Gratitude #66: Muffins

Charles Logan
Great Fool
Published in
3 min readNov 28, 2017

Sonny & Cher, David & Goliath, Denis Rodman & Jean-Claude Van Damme, Double Dragon, Woody Harrelson & Wesley Snipes, McNulty & Bunk, Woody Harrelson & Matthew McConaughey. They just belong together. Woody Harrelson seems incapable of doing anything on his own. Well you can add another dynamic duo to that list: Muffin & Hot Drink.

Apart from sounding like a lowest common denominator drive-time radio duo, Muffin & Hot Drink play off each other’s strengths to create the most perfect partnership this side of the Mississippi. Think of Muffin as the Woody Harrelson of the duo, it doesn’t matter who you pair it with it’s a guaranteed hit. Could be a coffee, a tea, a hot chocolate, chai; everything goes with a muffin. After a while in the muffin game you start to get pretty good at picking the good and bad ones on appearance alone, just ask any Muffhead53. When it comes to muffins the most important thing for cafe owners is to make sure you sell them the same day they’re baked. Everything else is trivial.

Muffins are not only delicious, they’re fun too! Not like those damn cakes with all their pompousness and little forks and such. Muffins are by nature playful. You can bury your hand wrist-deep in a muffin and still keep both eyes on your laptop. You want to break a handful off with your giant ham fists? Hey, go ahead lady! They’re muffins! You want to cut it in half and avail yourself of the treasures within? Here, take my knife! You want to bury your face in the wrapper like an over-eager schoolboy on prom night? Have my muffin, you loveable scamp!
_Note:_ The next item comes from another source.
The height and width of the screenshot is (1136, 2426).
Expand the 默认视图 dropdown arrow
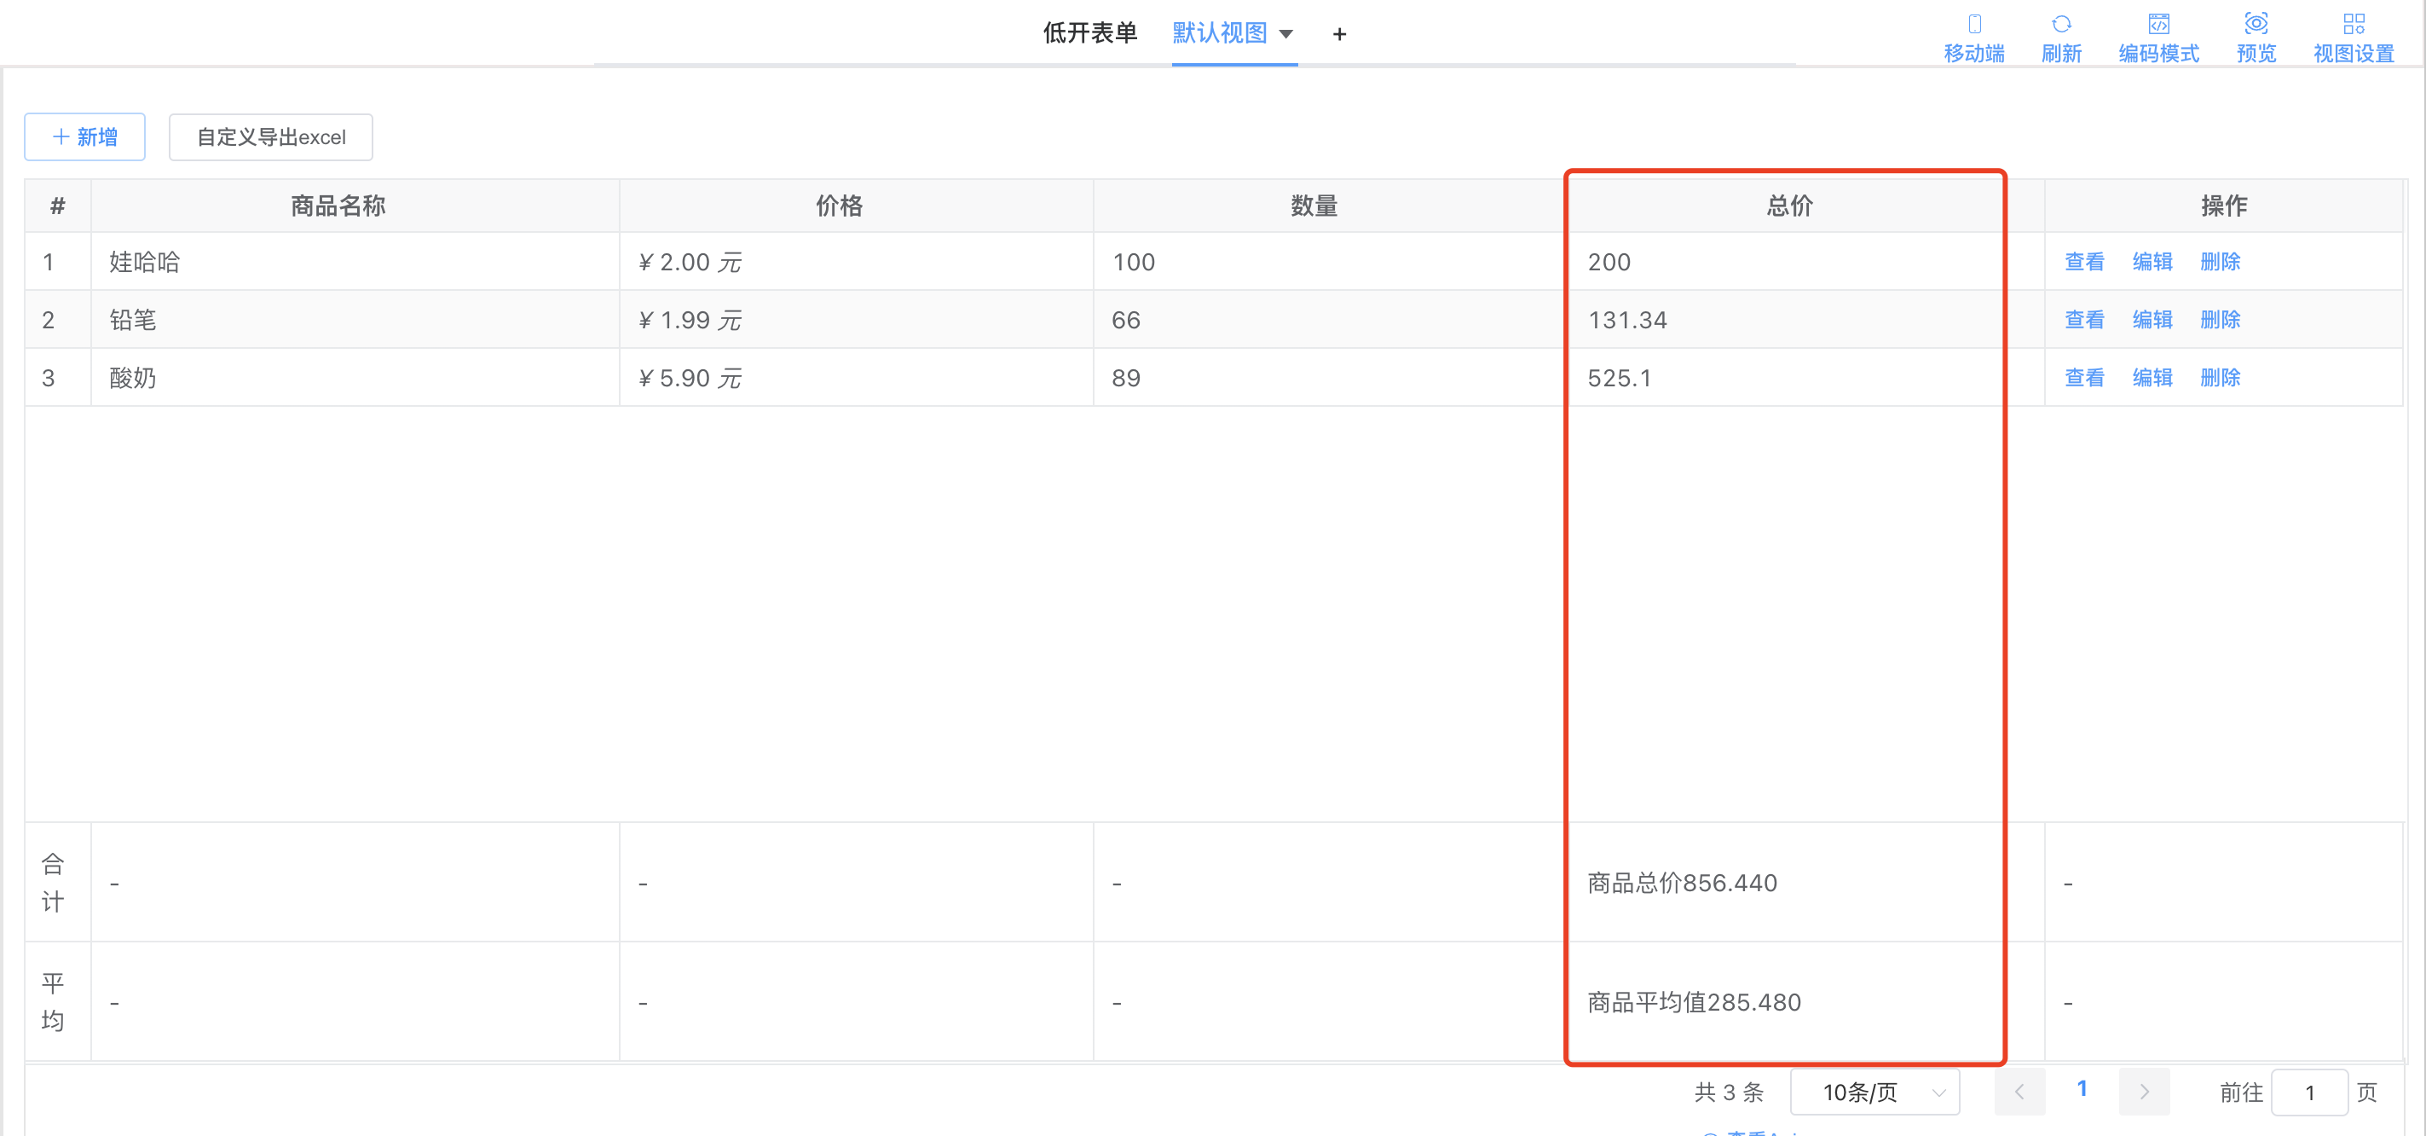pyautogui.click(x=1286, y=35)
On the other hand, when you order a piece of cake you can feel the monocled eyes of a thousand rich old matrons on you the second that demure little fork hits your table. You feel like you’ve got to treat cake with the utmost respect because of its exalted reputation as the grand old dame of the sweets world. It’s like eating at your rich grandmother’s favourite restaurant, it may be tasty and a classic but a fun experience it ain’t.

The same goes for tarts. A piece of lemon tart is an absolute nightmare to eat in a cafe. When it comes to texture, the soft top and hard bottom are more at odds than those two opposing political parties in that country you’re from! The fork glides effortlessly through the gooey filling until it finds itself at the usually rock hard short crust pastry, then things get ugly.

Sheeeiiiiitttt, I’ve seen pastry fly 5 metres across the table into a war veteran’s face due to some big shot thinking she could fork through short crust pastry like the Bruce Willis of the pastry-eating world. It’s a sad state of affairs when a war hero can’t even flick through Cosmo’s “What he says vs what he really means” at his local cafe without buttery shrapnel zinging past his head. I haven’t even mentioned that a perfectly executed tart-cut will still produce a thundering fork-on-plate collision no one in the room is prepared for. I posit that tarts should be eaten like a slice of pizza, sans cutlery, for everyone’s sake.

war heroes: uppity

Cakes and tarts are like cats and muffins are like dogs. One is exquisite but serious business, and the other’s a ball of fun. There’s room for both in our lives.